The motorcade carrying Sen. Ted Kennedy's body traveled Thursday from his home in Hyannis Port, Mass., through Boston, to his late brother's presidential library and museum, where mourners lined up to say goodbye to a man known as the Lion of the Senate.
Some 85 members of the storied Kennedy family -- covering several generations of the nation's most famous political clan -- gathered for a private Mass at the Cape Cod family compound before Kennedy began his final journey. Kennedy's widow, Victoria, stood at the front of the assembled family, with Jean Kennedy Smith, the last surviving sibling, nearby, according to a pool report.
Kennedy, 77, died late Tuesday night after a 15-month battle with brain cancer.
Members of the public flocked to the JFK Memorial, where Kennedy's body will lie in repose through Friday. The senior senator from Massachusetts will be buried on Saturday next to his two slain brothers, President John F. Kennedy and Sen. Robert Kennedy, at Arlington National Cemetery in Virginia, at an invitation-only ceremony.

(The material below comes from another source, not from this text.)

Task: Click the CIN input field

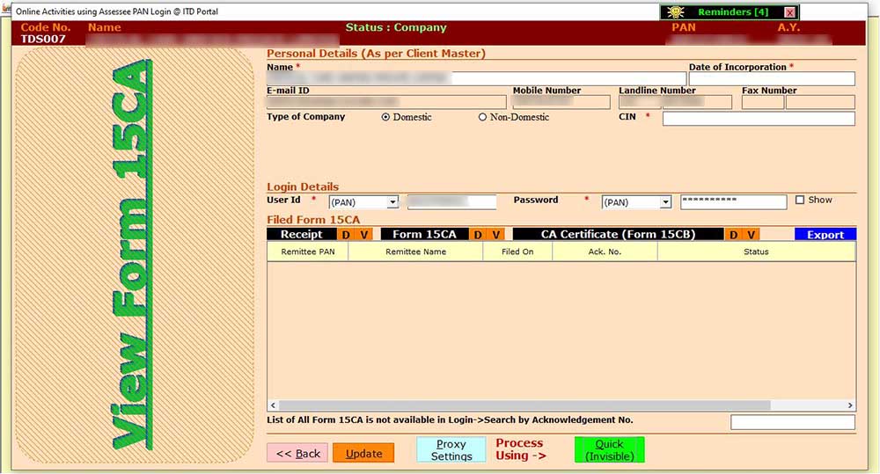Action: pos(758,119)
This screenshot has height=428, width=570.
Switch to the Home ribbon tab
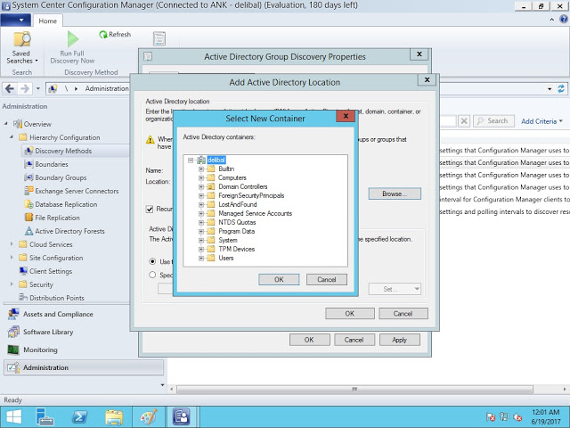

President Obama will deliver a eulogy at Kennedy's funeral. Obama and First Lady Michelle are cutting short their vacation on Martha's Vineyard off Cape Cod.
White House Deputy Press Secretary Bill Burton said Obama and his speechwriters are working on his remarks.
"I don't have any preview of what the president is going to have to say on Saturday," Burton said, "but it is something that he obviously takes very seriously. He's been working on it . . . He's obviously got a great team of speechwriters who he works with, but this is going to be a very personal statement that he makes on Saturday."
Kennedy's endorsement of Obama -- coming just before the 22-state "Super Tuesday" in 2008 -- gave Obama's Democratic primary campaign the kick that helped him cross the finish line and clinch the nomination. Burton called it a "cannon burst."
Burton, who worked on the Obama presidential campaign, was asked about the impact Kennedy had on Obama.
"Well, I don't know that I could improve on what the president had to say in his personal statement about Senator Kennedy yesterday, so I would reference that for starters.
"But in terms of the impact that Senator Kennedy had on President Obama in his time as president and his campaign, it was obviously incredible and immeasurable in some ways, because he endorsed President Obama as a candidate at a time that provided a cannon burst for the campaign. It was a psychological boost that would be hard to replicate in any other way.
"He was a colleague of his who helped show him the ropes in the United States Senate, one of the first people that then-Senator Obama met with, after he was elected, to get a good sense of how to be the best, most productive senator that he possibly could.
"And over the course of the campaign and his time as a senator, he did provide plenty of advice and guidance for Senator Obama and now President Obama. And it's hard to measure any of those different things. He was a giant to the United States but also in President Obama's life," Burton said.
The Friday night program at the JFK Library -- billed as a celebration of Kennedy's life -- will feature family and friends.
CNN's John King said the speakers will include JFK's daughter, Caroline Kennedy; Joe Kennedy, Robert's son and a former House member; Sen. John McCain (R-Ariz.), who worked across the aisle with Kennedy; Sen. John Kerry, the junior senator from Massachusetts; and Vice President Joe Biden, who on Wednesday was in tears when talking about his own close and long relationship with Kennedy.
Besides Obama, the Saturday morning funeral Mass will be attended by 44 senators (CNN's count so far), a large House delegation, former members of Congress, British Prime Minister Gordon Brown, and all four living former U.S. presidents: Jimmy Carter, George H.W. Bush, George W. Bush and Bill Clinton. This elite club was together last January at a White House lunch for Obama hosted by former President Bush.
The cable networks on Thursday continued extensive coverage of Kennedy's death and the run-up to his burial. His life -- his mighty triumphs and personal failures -- is being examined in a sort of national conversation.
NBC's Andrea Mitchell asked Rep. Barney Frank (D-Mass.) to reflect on Kennedy's legacy.
"One of the great things about Senator Kennedy's life was the extent to which he shattered the notion that A was incompatible with B, you know. He was a great idealist and also one of the most pragmatically effective people ever to serve in the Senate," Frank said.
"Secondly, there was this notion that if you're a member of Congress and you care about great national issues, somehow you must be neglecting the local. He was a first-rate local politician. It was in his blood . . . in fact, one of the things about his career is that he was one of these guys who remain much more effective speaking to an audience he could see and feel than over TV."
"Sometimes, in fact, people tried to tell him, you know, stop yelling, there's electricity. They really can hear you without you yelling, and he had to calm it down a little."